SEQUENCE HOMOLOGIES, N-SEQUENCE INSERTION AND JH GENE UTILIZATION IN VHDJH JOINING - IMPLICATIONS FOR THE JOINING MECHANISM AND THE ONTOGENIC TIMING OF LY1-B CELL AND B-CLL PROGENITOR GENERATION

Sequence analysis of rearranged V(H)DJ(H) genes of B lineage cells from various stages of ontogeny indicates that short sequence homologies at the breakpoints of recombination contribute to V region gene assembly. Such homologies are regularly seen at DJ(H) junctions of neonatal pre-B cells, most of which do not contain N sequences. In the same cells, but not at later developmental stages, preferential usage of the J(H)1 element is observed. After birth, N sequence insertion increases with time and is always more prominent at the V(H)D border than the DJ(H) border. In pre-B cells from adult animals and in mature B cells, in cases where N sequences were not detectable, sequence homologies at the DJ(H) border were found in only half of the instances.

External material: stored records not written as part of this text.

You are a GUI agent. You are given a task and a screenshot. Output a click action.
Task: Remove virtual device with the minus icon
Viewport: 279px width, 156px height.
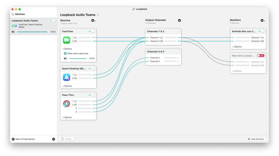53,139
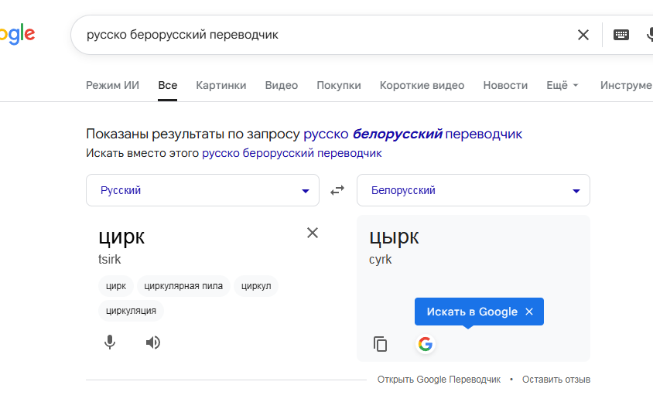Click the voice search microphone in search bar
This screenshot has height=419, width=653.
[648, 35]
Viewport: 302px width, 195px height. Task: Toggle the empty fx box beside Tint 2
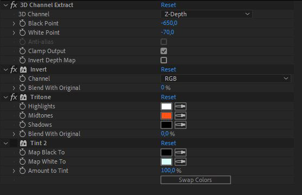(14, 143)
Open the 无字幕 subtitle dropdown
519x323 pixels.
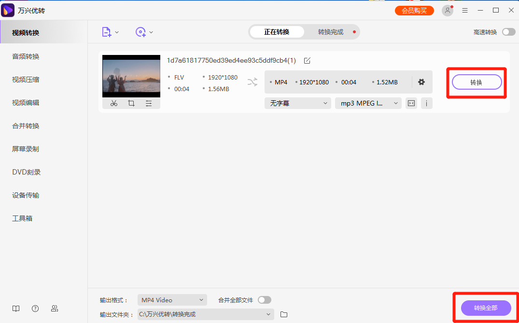[297, 103]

This lower incidence could be due to N sequence addition to one of the recombining DNA ends and/or cellular selection. Inspection of V(H)DJ(H) junctions for N sequence insertion, sequence homologies at the DJ(H) border and J(H)1 usage allows the estimation of the timepoint in ontogeny at which particular B cell subsets are seeded into the immune system. Specifically, the present data show that the cells of the Ly1 B cell subset are generated not only neonatally but also beyond the first weeks of life. However, the DJ(H) junctions of the progenitors of chronic B cell leukemias which originate from the same B cell subset resemble those of neonatal pre-B cells, suggesting that these cells have already undergone a transforming event at this early developmental stage.